Visiting it will not take long. Located in Piazza del Duomo, in front of the Cathedral of Santa Maria del Fiore, it is open from 11.15 am to 7 pm on working days and from 8.30 am to 2 pm on Sundays and public holidays.
LET’S CLIMB TO GIOTTO´S BELL TOWER
It´s true, we´ve had a wonderful view of all Florence and the valley of the Arno from the viewpoint in Piazzale Michelangelo. Now it´s time to put our desire for adventure into practice.
What could be better than exercising our legs by climbing the 414 steps of the Campanile up and down? It is a narrow staircase that in some sections only allows one person to pass at a time, that will take you up its almost 84 metres in height to have one of the best views of Florence. But don´t panic, during the climb you can stop on three platforms overlooking the city, take a rest and admire the views. Each time you´ll get a little higher, until you reach the final terrace.
Here we are, Florence at our feet, almost touching Brunelleschi´s dome with our hands. Santa Croce Church, Piazza della Signoria, the Uffizi Gallery, crossing the river by one of its bridges and seeing the Boboli Gardens and Palazzo Pitti in the distance. And many, many more Florentine palaces.
Apart from the 360-degree view of the city, we can see its 7 bells. The largest one is “Il Campanone”, 2 metres in diameter and weighing almost 6 tons, until we reach the smaller one, “L´Immacolata”, which is only 75 centimetres in diameter and weighs 237 kilos.
But let´s talk a little about its history to appreciate more the effort it will demand of us. This tower, “Il campanile del Giotto”, is undoubtedly one of the most beautiful in Italy in which its harmony and care for its proportions stands out. Just as the cathedral, the tower is covered in white, green and red marble. Its construction began at the early 14th century according to the original plans by Arnolfo di Cambio, who was also the cathedral’s architect. After his death, it was Giotto di Bondone who continued the work by altering the initial plans and raising the height to 115 metres. But even Giotto did not see his work completed, although he left his name on the bell tower. Finally, Andrea Pisano was responsible for carrying out the work, but cutting its planned height by 30 metres.

DATA PROVIDED —

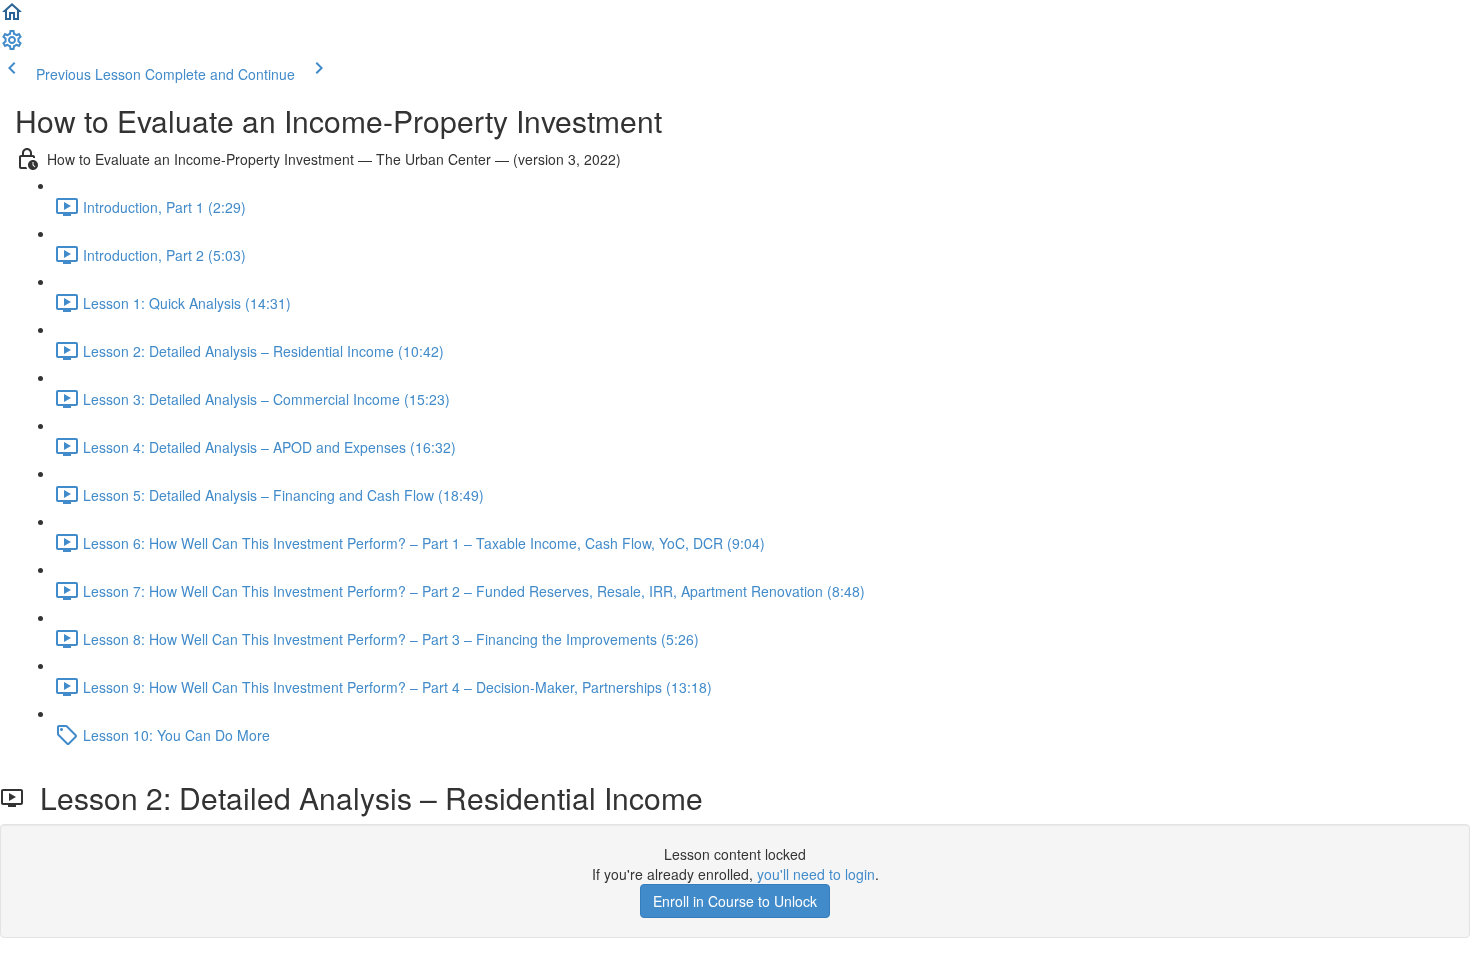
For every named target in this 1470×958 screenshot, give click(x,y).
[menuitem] (12, 46)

AIM — In the text about Giotto's bell tower, what is the name of the smallest of the tower's seven bells?

RESPONSE FOR THIS EXERCISE — “L´Immacolata”